Fourez – A comunidade científica, uma corporação com seus próprios interesses

Gérard Fourez, A Construção das Ciências

A comunidade científica se estrutura parcialmente, como vimos, por interesses determinados pelas organizações sociais às quais ela se alia, e pelas estruturas econômicas necessárias a seu funcionamento. Ela não é o grupo “neutro e desinteressado” que por vezes ela imagina ser. A maneira de pensar da maior parte dos cientistas será influenciada pelo seu lugar social de origem.

Desse modo, em contato menos direto com os poderes econômico-sociais do que os empresários, os cientistas serão em geral menos condicionados pelos interesses econômicos; é por isso que eles surgirão às vezes como um pouco mais “progressistas” do que outros grupos sociais, como os engenheiros, por exemplo. Aliás, como grande parte da classe média, tenderão a racionalizar a sua falta de poder por meio de ideologias defendendo a apolitização e o individualismo (Tocqueville, 1840).

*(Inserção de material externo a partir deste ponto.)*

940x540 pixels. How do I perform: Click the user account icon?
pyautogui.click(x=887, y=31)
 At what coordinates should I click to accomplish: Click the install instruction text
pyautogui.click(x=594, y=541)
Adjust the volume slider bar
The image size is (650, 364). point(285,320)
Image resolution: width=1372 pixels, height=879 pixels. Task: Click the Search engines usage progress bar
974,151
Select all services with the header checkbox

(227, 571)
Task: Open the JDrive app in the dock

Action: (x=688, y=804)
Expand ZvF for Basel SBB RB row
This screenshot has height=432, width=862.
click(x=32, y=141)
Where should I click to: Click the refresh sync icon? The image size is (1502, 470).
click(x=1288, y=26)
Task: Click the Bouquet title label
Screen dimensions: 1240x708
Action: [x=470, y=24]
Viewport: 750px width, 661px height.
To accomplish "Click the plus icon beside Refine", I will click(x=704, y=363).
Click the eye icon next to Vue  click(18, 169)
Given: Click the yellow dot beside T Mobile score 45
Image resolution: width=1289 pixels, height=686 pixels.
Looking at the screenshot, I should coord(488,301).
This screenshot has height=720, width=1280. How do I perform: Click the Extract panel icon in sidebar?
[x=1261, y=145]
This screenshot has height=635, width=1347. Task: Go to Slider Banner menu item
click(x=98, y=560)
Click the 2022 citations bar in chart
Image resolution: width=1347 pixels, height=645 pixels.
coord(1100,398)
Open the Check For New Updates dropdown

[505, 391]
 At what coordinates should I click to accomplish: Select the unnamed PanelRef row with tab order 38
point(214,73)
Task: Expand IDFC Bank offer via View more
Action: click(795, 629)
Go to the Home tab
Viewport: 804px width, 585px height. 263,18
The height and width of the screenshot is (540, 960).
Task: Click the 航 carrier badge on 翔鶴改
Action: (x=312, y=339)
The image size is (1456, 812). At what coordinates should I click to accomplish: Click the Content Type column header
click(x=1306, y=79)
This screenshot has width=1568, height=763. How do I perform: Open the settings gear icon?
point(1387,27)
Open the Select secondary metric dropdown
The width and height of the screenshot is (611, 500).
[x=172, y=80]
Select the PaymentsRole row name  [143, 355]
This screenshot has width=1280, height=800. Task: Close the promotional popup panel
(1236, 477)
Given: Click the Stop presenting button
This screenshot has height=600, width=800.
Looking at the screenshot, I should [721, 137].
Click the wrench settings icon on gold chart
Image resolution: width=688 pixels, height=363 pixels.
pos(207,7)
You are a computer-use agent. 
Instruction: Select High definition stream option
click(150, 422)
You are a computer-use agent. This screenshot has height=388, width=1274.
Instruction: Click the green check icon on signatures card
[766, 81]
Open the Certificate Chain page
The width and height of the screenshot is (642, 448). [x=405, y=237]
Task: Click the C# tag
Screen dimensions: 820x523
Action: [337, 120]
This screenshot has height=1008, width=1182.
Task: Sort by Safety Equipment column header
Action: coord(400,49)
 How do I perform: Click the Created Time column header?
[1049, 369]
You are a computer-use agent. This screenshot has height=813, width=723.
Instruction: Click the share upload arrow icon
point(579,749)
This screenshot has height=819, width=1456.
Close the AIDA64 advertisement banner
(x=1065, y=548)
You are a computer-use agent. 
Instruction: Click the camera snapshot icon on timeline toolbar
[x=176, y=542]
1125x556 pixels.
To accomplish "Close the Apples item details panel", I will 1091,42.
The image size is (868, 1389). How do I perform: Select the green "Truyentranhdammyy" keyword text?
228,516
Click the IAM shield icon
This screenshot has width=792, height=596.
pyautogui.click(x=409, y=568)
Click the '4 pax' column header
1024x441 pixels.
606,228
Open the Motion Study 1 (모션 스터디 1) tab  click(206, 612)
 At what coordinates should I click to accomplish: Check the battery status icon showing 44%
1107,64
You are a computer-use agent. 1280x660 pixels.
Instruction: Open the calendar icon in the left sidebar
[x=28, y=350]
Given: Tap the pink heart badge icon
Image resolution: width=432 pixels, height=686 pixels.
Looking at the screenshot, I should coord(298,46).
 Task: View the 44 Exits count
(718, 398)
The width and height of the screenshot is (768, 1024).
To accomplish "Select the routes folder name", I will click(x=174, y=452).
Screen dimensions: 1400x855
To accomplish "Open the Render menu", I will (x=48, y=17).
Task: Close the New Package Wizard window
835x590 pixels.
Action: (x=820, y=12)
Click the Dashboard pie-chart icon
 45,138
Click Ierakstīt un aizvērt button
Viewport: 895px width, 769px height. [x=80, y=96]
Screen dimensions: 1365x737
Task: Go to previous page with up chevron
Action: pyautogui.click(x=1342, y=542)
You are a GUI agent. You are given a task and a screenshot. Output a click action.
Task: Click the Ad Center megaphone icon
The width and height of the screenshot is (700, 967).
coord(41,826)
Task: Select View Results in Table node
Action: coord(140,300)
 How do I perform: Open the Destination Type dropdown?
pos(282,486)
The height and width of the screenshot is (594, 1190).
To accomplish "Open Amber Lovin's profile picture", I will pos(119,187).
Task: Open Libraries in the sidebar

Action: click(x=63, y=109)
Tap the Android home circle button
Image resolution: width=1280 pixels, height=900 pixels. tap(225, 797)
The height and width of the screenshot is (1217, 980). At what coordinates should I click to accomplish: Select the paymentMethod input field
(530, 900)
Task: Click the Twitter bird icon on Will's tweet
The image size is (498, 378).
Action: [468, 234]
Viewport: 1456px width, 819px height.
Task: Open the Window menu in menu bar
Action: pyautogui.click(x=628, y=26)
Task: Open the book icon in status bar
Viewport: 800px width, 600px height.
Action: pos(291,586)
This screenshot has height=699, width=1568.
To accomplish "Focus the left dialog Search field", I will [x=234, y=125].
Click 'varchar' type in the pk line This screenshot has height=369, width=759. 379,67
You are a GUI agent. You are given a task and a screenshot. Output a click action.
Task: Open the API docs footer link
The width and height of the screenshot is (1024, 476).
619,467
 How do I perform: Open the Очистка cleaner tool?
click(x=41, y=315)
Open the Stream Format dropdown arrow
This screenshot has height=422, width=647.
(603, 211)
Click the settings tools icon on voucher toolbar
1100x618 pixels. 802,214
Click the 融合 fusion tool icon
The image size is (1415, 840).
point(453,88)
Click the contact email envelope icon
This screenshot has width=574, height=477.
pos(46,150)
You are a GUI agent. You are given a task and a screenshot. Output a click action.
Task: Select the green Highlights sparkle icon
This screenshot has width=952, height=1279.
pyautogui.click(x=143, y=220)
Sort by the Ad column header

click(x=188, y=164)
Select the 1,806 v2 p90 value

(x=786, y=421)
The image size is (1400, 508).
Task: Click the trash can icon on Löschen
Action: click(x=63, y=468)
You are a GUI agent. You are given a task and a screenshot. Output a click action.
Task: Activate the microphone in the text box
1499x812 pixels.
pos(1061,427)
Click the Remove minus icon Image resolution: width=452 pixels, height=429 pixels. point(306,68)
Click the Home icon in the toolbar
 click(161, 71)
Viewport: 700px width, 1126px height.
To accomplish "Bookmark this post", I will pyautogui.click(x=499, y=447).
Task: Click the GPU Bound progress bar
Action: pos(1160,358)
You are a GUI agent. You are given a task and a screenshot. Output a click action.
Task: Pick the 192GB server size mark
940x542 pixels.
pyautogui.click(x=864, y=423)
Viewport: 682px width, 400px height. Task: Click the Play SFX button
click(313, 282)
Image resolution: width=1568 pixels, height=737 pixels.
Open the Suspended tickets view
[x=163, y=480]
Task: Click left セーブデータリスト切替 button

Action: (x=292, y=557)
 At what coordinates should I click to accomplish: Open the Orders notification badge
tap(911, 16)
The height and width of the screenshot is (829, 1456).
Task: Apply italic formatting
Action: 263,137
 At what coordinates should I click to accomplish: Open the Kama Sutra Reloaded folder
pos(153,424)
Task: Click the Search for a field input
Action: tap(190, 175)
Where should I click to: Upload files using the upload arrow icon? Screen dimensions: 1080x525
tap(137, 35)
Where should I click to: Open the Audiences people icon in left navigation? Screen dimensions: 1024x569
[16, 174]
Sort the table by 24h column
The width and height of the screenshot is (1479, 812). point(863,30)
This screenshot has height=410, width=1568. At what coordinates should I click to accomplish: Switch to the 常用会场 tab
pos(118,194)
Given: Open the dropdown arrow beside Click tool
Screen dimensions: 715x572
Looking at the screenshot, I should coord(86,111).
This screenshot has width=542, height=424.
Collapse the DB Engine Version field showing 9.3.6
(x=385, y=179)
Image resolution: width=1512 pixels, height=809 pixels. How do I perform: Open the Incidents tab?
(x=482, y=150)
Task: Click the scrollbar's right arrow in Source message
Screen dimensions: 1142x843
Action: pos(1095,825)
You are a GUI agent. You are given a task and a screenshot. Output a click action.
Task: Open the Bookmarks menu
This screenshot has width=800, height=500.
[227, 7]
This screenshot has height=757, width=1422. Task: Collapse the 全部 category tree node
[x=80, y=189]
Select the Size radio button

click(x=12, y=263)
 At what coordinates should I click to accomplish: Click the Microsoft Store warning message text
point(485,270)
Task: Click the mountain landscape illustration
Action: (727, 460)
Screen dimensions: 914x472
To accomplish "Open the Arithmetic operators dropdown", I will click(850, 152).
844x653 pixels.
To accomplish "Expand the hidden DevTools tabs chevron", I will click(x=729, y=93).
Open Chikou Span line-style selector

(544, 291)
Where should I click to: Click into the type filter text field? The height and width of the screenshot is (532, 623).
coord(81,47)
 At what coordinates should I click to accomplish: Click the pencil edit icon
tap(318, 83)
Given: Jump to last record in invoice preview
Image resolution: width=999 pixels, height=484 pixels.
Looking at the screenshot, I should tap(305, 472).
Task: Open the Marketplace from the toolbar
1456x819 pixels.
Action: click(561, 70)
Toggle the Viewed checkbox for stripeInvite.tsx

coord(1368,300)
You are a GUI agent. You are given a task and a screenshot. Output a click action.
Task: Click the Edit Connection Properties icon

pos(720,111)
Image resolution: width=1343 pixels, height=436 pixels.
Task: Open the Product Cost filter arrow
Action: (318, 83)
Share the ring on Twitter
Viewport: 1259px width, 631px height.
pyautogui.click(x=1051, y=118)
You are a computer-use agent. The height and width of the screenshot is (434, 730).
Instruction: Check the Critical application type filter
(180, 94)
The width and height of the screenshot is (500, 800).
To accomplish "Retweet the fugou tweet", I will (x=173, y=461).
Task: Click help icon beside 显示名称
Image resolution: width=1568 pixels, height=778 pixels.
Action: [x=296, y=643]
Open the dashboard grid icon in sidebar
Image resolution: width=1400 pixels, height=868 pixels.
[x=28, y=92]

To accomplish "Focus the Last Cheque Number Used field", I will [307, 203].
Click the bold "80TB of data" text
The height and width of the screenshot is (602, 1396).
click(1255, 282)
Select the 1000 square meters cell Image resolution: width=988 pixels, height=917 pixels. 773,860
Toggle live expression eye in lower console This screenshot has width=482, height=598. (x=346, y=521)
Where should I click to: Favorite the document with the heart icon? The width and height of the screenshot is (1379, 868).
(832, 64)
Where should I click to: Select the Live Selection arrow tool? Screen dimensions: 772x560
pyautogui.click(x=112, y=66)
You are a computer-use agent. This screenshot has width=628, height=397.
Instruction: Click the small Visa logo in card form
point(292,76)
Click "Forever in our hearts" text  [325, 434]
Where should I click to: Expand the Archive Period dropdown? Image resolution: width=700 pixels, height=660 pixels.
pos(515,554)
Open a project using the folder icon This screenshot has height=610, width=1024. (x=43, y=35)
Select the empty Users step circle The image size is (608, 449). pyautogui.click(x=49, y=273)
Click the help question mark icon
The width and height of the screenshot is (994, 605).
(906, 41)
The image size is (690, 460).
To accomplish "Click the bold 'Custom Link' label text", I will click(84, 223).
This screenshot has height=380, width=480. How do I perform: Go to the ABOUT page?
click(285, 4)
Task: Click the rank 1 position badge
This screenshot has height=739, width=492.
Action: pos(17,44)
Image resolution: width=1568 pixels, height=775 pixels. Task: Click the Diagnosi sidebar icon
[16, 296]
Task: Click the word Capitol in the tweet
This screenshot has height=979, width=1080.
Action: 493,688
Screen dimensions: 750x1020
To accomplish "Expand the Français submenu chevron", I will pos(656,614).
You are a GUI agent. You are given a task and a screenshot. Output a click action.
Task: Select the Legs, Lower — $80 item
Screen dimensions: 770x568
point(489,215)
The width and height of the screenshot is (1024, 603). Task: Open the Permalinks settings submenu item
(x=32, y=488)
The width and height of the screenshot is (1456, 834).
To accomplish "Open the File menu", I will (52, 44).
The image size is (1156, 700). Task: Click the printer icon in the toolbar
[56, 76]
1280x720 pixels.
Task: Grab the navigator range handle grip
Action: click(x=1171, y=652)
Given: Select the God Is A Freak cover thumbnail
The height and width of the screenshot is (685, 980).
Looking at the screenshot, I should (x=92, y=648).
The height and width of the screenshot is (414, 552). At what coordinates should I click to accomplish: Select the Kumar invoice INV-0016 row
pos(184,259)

Finalmente, os cientistas têm muitas vezes a impressão de serem desapropriados de seu trabalho. Dependem de poderes sobre os quais não possuem um controle direto (a indústria, os militares e o Estado). São outros que decidem por eles. Em sua “impotência social”, os cientistas, como a maior parte da classe média, criticarão com muita facilidade e dirão que, se deixassem que eles agissem, as coisas andariam bem melhor. Exprimem o seu ressentimento mantendo sobre a gestão pública discursos “rabugentos”, tanto mais simplistas quanto menos eles forem formados para fazer análises sociais (os discursos “gagás…” — o que se tem que fazer é isto).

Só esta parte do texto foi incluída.